La inspiración detrás de sus textos, dice, está en ir recolectando historias cotidianas y familiares. Hace una especie de indagación arqueológica a sus raíces. No solo desde los relatos, también con archivos, revisando desde documentos del Registro Civil hasta títulos de merced.

Cuenta que mientras estudiaba filosofía en la universidad encontró herramientas que la ayudaron a mirar con otro punto de vista los materiales de archivo y que han sido un complemento en su escritura. También su paso universitario la conectó con pensamientos más contemporáneos, como el feminismo, al punto de formar el Colectivo feminista mapuche Ranginñtulewf.

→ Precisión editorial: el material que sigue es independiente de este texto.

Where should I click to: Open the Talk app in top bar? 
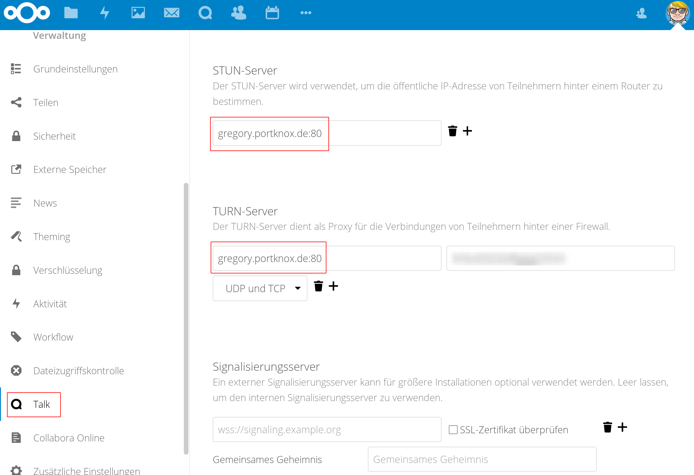205,13
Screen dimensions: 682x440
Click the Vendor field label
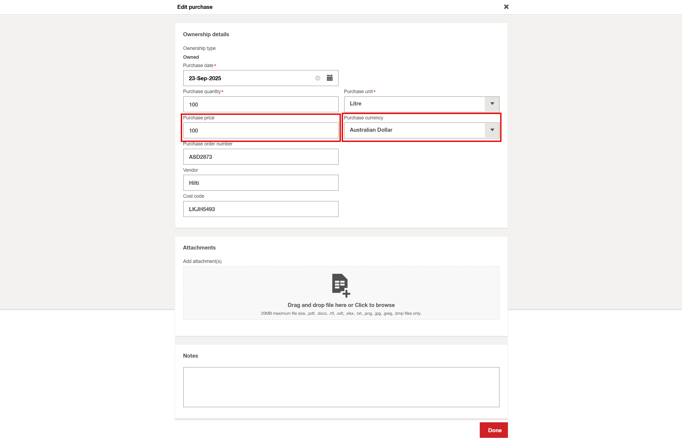coord(190,170)
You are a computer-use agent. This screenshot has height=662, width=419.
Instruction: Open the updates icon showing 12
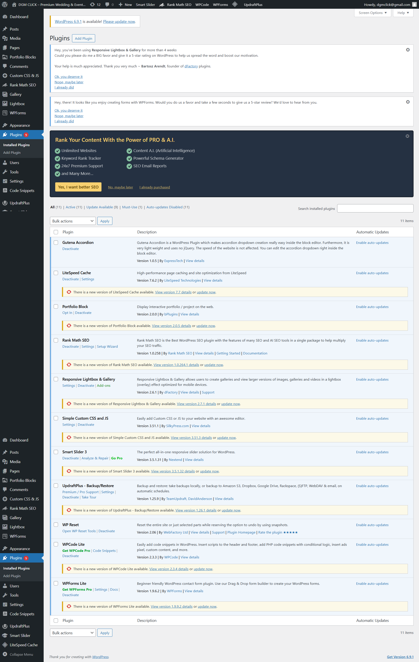93,4
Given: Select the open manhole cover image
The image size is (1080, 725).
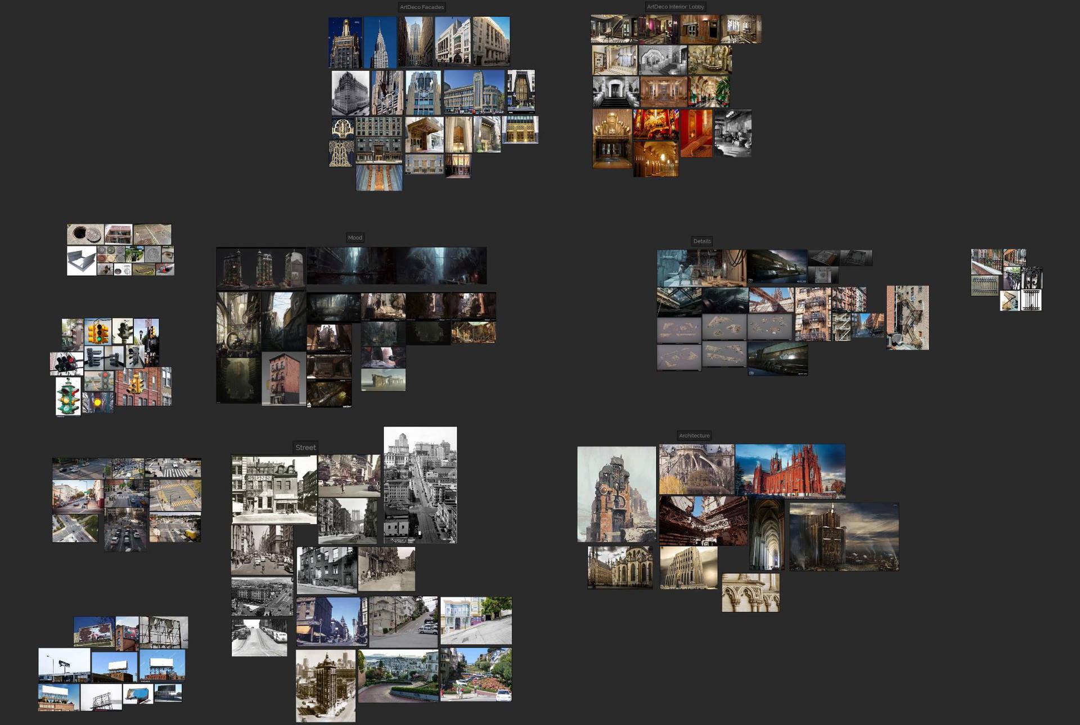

—Nuestra primera motivación era mantener puentes entre algunos feminismos que nos interesaban, sobre todo los antirracistas, comunitarios, coloniales, con la mirada del pueblo mapuche. La mayoría de nosotras trabajaba en espacios universitarios o de disidencia sexual, que estaban generando los primeros protocolos contra el acoso y secretarías de género.

A pesar de que en un inicio todas se consideraban feministas, explica Daniela, con el tiempo algunas dejaron de identificarse con el movimiento y optaron por no llamarse feministas.

—Quisimos centrarnos en lo mapuche y, por otra parte, en ser un pueblo diaspórico. Muchos no nacimos en las comunidades y queremos generar tejidos con otros pueblos.

Una de las maneras de hacerlo ha sido a través de la revista digital Yene (ballena), en la que han compartido varios escritos con otras miradas, donde lo que les interesa es la alianza entre los pueblos.

Daniela aclara que ella sí se considera feminista, y es uno de los lugares desde dónde puede escribir de forma crítica. Su último trabajo es una pieza audiovisual en la que rescata la historia de una mujer: su abuela mapuche. También está escribiendo una novela que entrecruza ficción con la historia de su tío asesinado y un libro de poemas sobre el lago Budi, ubicado en La Araucanía.

—A mí me interesan estas esquirlas de memoria que han quedado desperdigadas. Cualquier pueblo diaspórico ha perdido bastante de lo que tuvo en algún momento. Son como estas semillas que de alguna manera uno va recolectando y hace que puedan brotar de nuevo. No es un trabajo individual, sino que uno colectivo. Escribo, pero con las historias que me cuentan mi papá, mis abuelos, mis tías. Voy haciendo una reconstrucción cartográfica pero literaria. Es también un ajusticiamiento para mí. Uno hace justicia también a partir de las voces de quienes fueron anónimos durante mucho tiempo. Yo ahora puedo hablar también por esas voces.